I’m glad to have re-discovered Lee Bryant (@leebryant) today. Saw on Twitter the announcement that Headshift was acquired by Dachis group where Lee is Co-founder and Director. This jolted my memory back to reboot 9 where he presented ‘Why adaption is not an issue when use ase matters’. He showed the role of online communities in bringing back together the residents of a town devastated by war. With Kozarac.ba he showed that real human needs drive online participation.
In this more recent presentation, he articulates a lot of the things I’ve been mulling on lately concerning the flow and consumption of information as powered by social networks.
Slide 26: Info has variable velocity, but tools don’t. This is exactly what’s been bugging me — the crushing feeling of info overload I sometimes get when going through my feeds, tweets and updates.
On one hand, I enjoy this new flow of ideas. I don’t think this ‘flow’ should be read in the same way we read conventional uni-directional communication. New ‘info flow’ springs forth from multiple sources and is real-time. Before I can even read the article that a tweet pointed to, another 10 updates with links to all sorts of interesting content would’ve been served to me already, piling on top of the 200 more updates I have. In this new flow, I don’t think all messages are meant to be read. The currents may sweep something away before you’ve had the chance to read it, but those same currents (via social networks) will find its way back to you. This is pretty hard to get used to especially by those who grew up before the online wave. It’s hard to let go of information. We want to keep tabs, store it, mark it, not forget. We tend to treat info as if it’s not pollinated, remixed, real-time.
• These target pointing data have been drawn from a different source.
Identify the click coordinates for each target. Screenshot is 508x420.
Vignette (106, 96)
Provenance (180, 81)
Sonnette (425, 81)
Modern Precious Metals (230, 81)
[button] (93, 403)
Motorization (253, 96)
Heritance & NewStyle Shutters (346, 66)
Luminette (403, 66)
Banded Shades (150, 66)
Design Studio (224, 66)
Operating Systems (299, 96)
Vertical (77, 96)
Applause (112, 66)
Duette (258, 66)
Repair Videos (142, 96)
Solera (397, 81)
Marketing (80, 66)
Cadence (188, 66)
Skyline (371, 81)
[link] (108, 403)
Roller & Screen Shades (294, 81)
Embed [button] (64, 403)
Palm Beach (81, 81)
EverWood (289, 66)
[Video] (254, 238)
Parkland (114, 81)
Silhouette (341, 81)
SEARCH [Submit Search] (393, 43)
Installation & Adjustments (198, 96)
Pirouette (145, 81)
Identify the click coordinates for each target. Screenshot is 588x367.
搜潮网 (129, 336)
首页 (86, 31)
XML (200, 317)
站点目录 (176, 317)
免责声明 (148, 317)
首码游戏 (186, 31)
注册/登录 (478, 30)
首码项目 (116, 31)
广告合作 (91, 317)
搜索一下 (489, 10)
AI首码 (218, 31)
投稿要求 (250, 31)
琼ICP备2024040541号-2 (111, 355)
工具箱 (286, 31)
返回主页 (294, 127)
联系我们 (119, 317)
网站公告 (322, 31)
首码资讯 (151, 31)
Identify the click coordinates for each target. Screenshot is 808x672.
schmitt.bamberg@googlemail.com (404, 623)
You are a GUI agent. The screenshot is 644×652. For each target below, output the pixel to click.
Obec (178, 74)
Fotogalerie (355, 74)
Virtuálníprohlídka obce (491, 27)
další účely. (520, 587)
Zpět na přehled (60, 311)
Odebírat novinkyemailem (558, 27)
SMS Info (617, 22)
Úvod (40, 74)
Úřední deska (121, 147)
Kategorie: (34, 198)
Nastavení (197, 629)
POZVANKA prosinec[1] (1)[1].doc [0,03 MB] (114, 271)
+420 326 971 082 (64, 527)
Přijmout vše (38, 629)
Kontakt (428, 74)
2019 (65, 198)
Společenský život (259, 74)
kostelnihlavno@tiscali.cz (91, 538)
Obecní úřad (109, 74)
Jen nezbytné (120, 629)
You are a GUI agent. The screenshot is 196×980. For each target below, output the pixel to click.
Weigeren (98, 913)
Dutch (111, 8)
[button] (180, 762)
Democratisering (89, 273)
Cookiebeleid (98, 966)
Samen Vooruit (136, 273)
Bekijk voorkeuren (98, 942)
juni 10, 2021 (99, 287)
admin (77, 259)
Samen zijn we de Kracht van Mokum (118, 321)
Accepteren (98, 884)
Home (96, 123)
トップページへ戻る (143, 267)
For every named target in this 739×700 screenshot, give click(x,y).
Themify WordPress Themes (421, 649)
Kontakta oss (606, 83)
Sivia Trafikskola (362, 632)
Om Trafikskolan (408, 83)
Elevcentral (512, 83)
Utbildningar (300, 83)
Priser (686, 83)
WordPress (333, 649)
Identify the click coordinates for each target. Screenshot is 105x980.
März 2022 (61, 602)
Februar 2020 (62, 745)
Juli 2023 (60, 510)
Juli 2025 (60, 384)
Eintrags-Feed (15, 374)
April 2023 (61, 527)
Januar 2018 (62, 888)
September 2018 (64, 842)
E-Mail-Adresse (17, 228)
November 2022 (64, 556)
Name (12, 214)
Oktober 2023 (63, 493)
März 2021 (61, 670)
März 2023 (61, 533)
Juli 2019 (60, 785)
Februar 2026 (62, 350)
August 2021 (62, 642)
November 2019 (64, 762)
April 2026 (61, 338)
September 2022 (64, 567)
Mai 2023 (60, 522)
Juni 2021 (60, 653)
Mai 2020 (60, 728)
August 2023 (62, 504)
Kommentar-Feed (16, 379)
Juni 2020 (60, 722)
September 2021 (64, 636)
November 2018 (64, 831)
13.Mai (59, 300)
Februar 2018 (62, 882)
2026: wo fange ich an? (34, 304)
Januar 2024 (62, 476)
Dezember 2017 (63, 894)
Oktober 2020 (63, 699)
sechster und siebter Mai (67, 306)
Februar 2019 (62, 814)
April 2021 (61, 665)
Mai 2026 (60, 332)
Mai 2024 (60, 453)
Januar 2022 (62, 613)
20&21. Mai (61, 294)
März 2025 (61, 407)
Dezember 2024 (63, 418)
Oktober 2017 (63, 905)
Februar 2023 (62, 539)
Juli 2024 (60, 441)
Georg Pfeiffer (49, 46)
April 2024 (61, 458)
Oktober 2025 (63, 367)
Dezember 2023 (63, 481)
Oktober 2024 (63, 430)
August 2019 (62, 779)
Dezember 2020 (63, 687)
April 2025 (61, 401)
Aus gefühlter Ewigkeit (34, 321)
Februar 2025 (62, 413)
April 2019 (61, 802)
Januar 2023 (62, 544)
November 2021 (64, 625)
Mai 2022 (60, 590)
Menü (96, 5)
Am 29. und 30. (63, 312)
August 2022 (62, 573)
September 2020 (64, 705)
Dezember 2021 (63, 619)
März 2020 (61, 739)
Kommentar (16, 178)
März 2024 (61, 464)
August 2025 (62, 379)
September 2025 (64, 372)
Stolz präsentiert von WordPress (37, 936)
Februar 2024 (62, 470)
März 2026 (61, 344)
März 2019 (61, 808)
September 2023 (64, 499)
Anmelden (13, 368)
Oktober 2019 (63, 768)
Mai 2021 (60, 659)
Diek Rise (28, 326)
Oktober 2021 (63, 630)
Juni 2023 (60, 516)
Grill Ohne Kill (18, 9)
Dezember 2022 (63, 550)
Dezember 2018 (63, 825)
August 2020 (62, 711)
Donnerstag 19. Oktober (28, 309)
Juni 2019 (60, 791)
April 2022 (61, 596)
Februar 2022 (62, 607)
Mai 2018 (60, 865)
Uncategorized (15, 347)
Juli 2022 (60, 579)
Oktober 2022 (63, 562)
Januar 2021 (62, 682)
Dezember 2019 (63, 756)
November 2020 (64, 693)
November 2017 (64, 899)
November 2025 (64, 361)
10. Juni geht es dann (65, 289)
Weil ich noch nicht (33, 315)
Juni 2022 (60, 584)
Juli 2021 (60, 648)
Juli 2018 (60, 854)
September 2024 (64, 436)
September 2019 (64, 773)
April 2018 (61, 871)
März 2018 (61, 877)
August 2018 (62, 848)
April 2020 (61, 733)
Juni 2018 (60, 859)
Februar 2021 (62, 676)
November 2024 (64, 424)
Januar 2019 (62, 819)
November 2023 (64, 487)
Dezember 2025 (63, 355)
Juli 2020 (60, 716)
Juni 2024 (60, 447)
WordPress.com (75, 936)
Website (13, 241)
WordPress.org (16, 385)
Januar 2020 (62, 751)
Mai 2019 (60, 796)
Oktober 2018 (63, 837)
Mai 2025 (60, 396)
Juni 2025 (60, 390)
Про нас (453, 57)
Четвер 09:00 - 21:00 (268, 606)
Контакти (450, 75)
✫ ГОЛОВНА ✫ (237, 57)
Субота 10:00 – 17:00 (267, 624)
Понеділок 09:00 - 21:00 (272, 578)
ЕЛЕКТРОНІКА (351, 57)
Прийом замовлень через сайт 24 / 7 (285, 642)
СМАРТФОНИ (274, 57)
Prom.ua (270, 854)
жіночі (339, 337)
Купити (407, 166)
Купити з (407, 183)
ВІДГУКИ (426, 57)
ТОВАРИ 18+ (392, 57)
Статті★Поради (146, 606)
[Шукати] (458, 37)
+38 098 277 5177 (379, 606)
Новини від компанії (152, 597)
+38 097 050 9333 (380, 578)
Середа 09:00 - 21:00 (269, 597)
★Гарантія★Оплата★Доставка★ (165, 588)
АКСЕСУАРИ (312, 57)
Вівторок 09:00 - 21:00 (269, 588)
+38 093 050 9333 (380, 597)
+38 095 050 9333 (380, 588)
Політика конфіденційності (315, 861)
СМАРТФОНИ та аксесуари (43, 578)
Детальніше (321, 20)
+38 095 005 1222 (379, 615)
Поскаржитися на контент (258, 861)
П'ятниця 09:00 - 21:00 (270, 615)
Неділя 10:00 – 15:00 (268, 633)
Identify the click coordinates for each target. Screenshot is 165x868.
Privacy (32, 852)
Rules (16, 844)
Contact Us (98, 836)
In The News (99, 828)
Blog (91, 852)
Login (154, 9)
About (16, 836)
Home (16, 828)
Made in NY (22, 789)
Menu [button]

However, given that information has variable velocity — it serves different purposes and/or different contexts — the tools that shape and deliver them must adhere to this nature of information. This is why Lee Bryant (@leebryant) posits that “…we need better filters and radars; ambient awareness, intuition, decisions.” Social networks should ideally become our main information filters instead of mere information souces. Bryant emphasises that as information professionals, we should strive to “…build social networks as ‘architecture of participation rather than just create more media consumption”.
Social networks as info filters is something that should be taken into account in discussions on simplying choices for consumers and the need to equip users with decision-making tools, especially the more recent ‘slow communications‘, and ‘the war on flow’.